-
Unternehmerin Milena Glimbovski hat 2014 den ersten Unverpackt-Laden original.unverpackt in Berlin gegründet. Bereits ein Jahr später folgte gemeinsam mit Jan Lenarz ein Verlag, in dem Bücher zur achtsamen Alltagsorganisation erscheinen - unter anderem der Kalender Ein guter Plan. Ihre neueste Idee: Ein intersektionales Dorf, in dem auf möglichst viele unterschiedliche Bedürfnisse von den unterschiedlichsten Menschen eingegangen werden kann. Wie kommt jemand von der Idee, nachhaltige Produkte, zu verkaufen, zu nachhaltigen Lebensstrukturen?

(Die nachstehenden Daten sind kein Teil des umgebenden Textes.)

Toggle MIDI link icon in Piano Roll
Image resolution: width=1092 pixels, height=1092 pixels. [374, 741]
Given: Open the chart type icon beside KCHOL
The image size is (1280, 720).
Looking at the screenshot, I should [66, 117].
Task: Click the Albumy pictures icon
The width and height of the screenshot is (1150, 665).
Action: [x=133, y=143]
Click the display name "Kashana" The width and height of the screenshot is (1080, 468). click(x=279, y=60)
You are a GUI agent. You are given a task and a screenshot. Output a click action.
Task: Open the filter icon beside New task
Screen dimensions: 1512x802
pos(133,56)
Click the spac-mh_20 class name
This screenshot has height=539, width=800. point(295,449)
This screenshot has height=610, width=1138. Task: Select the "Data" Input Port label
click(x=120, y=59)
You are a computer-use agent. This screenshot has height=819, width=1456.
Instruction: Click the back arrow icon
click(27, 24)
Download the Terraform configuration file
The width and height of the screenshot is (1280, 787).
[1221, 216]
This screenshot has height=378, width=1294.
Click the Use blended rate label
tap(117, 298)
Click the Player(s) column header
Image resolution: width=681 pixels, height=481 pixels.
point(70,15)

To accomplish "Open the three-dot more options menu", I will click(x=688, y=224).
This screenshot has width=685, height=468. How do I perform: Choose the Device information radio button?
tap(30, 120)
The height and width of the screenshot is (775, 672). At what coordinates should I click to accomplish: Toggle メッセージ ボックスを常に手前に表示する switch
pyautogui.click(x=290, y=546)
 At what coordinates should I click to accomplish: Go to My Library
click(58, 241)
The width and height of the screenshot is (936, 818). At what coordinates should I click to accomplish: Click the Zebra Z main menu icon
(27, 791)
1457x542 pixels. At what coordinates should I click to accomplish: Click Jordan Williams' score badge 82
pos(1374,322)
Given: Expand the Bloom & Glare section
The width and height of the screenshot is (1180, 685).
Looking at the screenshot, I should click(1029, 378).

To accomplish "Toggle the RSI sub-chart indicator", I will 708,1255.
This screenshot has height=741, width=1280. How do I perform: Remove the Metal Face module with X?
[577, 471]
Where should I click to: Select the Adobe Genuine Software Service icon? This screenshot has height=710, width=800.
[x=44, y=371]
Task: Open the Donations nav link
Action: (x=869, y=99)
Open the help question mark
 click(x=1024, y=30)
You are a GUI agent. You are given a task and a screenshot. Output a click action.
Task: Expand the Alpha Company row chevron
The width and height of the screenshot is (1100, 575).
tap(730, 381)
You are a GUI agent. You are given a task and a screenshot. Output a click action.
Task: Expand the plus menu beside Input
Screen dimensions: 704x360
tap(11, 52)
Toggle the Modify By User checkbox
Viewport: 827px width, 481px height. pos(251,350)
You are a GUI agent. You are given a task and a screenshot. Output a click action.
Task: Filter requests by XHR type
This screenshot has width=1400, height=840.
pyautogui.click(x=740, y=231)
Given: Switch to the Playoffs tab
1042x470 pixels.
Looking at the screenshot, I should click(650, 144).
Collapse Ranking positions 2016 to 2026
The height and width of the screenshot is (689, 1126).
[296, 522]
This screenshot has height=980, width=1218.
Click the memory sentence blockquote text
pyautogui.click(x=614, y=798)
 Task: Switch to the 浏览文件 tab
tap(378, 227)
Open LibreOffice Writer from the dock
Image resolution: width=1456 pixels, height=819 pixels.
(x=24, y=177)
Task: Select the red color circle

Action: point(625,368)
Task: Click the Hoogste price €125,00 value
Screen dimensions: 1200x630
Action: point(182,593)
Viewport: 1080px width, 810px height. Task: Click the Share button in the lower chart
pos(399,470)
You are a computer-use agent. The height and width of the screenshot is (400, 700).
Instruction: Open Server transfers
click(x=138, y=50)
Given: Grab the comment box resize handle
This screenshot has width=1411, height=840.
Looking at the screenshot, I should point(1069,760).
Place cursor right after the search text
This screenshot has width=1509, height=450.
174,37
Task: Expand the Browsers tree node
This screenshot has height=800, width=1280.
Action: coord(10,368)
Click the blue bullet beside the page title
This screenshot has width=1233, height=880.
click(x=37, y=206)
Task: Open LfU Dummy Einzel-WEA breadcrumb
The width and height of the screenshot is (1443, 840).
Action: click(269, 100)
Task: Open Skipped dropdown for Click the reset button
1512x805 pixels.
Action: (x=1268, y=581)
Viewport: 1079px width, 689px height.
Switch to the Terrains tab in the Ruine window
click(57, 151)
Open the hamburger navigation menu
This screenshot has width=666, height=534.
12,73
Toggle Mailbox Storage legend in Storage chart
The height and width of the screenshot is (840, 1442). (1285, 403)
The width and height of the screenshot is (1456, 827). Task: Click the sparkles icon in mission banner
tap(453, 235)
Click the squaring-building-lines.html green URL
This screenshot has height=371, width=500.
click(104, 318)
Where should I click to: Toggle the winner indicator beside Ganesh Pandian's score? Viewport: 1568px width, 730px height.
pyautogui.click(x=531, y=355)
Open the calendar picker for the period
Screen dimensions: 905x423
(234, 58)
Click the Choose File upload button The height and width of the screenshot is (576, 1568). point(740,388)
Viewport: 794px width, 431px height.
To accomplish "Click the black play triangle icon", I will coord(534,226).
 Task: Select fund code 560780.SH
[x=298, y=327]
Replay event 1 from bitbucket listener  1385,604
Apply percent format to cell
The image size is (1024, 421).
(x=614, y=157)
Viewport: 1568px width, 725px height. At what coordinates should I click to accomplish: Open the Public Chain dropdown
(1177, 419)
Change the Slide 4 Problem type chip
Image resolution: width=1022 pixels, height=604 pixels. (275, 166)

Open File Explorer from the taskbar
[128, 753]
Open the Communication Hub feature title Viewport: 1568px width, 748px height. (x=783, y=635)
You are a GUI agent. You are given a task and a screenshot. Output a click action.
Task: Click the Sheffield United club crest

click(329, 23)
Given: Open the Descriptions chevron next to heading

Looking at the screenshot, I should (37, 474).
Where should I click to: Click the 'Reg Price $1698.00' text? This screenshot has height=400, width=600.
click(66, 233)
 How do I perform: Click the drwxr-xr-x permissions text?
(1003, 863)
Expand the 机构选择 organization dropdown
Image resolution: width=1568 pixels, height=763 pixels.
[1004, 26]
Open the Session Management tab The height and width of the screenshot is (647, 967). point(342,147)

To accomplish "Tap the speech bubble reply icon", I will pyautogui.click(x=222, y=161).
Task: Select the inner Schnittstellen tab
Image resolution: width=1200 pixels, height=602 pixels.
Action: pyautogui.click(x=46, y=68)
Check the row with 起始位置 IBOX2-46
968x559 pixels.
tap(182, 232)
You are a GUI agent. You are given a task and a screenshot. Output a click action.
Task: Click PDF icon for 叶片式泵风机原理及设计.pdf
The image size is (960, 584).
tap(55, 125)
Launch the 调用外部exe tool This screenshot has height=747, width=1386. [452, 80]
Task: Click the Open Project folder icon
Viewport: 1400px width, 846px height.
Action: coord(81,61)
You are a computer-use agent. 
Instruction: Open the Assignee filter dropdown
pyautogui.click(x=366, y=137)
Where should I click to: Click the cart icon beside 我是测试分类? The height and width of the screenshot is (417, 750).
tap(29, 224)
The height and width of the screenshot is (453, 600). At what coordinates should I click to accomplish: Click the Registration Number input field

Auf Glimbovskis Instagram-Profil zeigte sie im Mai statt Bildern, die ihren urbanen Familienalltag zwischen Unternehmerin und Mutter zeigen, ein Foto ihres Sohnes vor einer Kuhweide. Dort enthüllte sie überraschend, dass sie sich bereits seit März auf dem schwedischen Land befand. In einem eigenen, roten Schwedenhäuschen arbeitete und lebte sie mit Mann und Sohn, rund zwei Autostunden von Göteborg entfernt. Sie scheute sich zunächst, dies ihren rund 26 000 Follower*innen mitzuteilen. Aus Sorge, es könnte wie ein zur Schau stellen von Privilegien wirken. Schließlich entschied sie sich aber doch dafür, in diesem und folgenden Posts zu erzählen, wie sich ihr Leben während der vergangenen Monate verändert hatte.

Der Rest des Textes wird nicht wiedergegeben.